# RICHIESTA 1
Secondo il brano proposto, quali sono i tre poteri che in democrazia devono godere di autonomia funzionale e operativa?

# BRANO PROPOSTO
Non volendo entrare nei dettagli – a mio modo di vedere, non è affatto lì che si trova il diavolo revisionatore – sono due gli ambiti che più o meno direttamente suggeriscono che, lungi dall’essere positiva per i cittadini, la separazione delle carriere produce rischi e crea ansie.
Il primo ambito è costitutivo dei regimi democratici: la separazione dei poteri. In democrazia, esecutivo, legislativo e giudiziario debbono godere di una loro autonomia funzionale e operativa. Però, da qualche decennio a questa parte alcuni autorevoli studiosi hanno rilevato che i confini delle reciproche autonomie sono flessibili e variabili e che l’autonomia si accompagna alla competizione. Governi instabili saranno facili prede dei Parlamenti che li hanno fatti nascere e morire, sostituendoli ad libitum. Parlamenti espressione di leggi elettorali balorde che danno poco potere agli elettori e molto ai dirigenti di partito saranno popolati da eletti non in grado di esercitare l’autonomia di cui pure disporrebbe la loro istituzione. Un potere giudiziario frammentato, di bassa produttività e con scarso prestigio avrà poche chance di fare valere il controllo di legalità sugli atti e sui comportamenti tanto dell’esecutivo quanto del legislativo.

# MATERIALE DI LAVORO
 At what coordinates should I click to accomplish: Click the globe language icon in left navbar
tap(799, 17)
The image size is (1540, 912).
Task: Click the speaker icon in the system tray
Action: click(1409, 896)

# RICHIESTA 2
Trascriva tutte le righe delle voci sopra riportate, senza apportare alcuna modifica.

# RISULTATO 1
Esecutivo, legislativo e giudiziario.

# RISULTATO 2
 At what coordinates should I click to accomplish: Click the globe language icon in left navbar
tap(799, 17)
The image size is (1540, 912).
Task: Click the speaker icon in the system tray
Action: click(1409, 896)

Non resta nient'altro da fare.